* Exercise details
Please show each line of the listing where "will" is present.
·····
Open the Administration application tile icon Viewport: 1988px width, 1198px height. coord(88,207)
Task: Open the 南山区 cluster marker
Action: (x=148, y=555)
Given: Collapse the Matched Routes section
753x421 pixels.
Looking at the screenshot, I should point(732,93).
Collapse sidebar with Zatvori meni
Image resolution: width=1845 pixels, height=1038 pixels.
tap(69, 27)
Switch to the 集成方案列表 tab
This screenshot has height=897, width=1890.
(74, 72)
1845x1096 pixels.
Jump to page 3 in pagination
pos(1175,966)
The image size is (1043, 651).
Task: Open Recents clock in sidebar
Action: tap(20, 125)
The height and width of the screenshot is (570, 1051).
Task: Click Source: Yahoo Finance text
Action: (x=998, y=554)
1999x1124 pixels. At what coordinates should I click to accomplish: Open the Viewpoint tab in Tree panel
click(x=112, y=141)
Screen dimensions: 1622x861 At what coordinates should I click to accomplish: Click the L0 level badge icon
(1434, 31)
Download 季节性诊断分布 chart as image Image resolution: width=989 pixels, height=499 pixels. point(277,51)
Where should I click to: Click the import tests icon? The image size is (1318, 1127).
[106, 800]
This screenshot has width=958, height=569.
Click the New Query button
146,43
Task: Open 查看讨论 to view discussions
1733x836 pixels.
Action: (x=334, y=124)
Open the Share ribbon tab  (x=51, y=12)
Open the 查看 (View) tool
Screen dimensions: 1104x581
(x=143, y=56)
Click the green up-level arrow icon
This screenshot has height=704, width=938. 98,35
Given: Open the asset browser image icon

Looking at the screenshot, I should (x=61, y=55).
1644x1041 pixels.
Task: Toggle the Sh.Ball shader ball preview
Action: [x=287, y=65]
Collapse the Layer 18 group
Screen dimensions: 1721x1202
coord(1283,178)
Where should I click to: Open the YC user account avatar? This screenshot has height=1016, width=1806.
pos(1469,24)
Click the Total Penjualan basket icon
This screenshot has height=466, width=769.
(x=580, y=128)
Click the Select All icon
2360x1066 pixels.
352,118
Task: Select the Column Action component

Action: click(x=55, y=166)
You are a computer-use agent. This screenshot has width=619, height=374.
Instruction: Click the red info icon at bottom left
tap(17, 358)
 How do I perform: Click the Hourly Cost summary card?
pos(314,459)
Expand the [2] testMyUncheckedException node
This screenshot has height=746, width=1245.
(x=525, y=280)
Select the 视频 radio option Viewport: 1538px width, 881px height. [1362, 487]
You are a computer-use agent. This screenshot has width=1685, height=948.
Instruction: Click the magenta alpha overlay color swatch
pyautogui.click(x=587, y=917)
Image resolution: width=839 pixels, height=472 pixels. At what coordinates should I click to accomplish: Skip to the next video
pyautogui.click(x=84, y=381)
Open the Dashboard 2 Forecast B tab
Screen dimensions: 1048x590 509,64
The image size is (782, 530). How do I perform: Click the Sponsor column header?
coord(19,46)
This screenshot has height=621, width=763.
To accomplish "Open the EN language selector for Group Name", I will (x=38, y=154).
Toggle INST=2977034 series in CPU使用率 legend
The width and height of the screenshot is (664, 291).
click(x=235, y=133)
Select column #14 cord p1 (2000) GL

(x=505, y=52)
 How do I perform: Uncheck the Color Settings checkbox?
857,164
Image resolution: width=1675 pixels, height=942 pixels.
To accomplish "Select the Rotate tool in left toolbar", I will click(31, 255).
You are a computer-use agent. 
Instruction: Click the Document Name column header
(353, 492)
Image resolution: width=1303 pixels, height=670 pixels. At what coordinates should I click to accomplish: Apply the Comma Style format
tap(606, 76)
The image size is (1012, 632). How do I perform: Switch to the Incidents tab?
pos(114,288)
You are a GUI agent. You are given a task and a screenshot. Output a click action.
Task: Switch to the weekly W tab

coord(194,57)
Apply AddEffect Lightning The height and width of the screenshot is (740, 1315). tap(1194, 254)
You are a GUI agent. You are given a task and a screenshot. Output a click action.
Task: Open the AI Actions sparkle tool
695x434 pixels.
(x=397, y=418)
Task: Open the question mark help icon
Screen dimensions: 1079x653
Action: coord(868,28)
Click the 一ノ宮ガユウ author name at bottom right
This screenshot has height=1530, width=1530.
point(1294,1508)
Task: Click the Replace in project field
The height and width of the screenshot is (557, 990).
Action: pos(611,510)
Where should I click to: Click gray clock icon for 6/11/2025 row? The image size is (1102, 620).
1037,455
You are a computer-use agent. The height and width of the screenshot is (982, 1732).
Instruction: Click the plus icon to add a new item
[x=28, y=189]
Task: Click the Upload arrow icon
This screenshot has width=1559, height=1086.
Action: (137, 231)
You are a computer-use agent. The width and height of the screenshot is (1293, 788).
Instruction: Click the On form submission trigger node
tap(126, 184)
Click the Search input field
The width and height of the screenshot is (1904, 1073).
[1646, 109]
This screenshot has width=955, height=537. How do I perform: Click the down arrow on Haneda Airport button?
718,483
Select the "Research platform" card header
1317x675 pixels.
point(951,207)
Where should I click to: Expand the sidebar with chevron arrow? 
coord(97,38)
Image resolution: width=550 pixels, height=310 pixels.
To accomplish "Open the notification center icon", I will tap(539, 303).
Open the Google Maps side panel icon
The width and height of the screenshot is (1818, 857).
·····
* Exercise output
To accomplish "Open the EN language selector for Group Name", I will (x=38, y=154).
To accomplish "Select the Rotate tool in left toolbar", I will click(31, 255).
To accomplish "Open the notification center icon", I will tap(539, 303).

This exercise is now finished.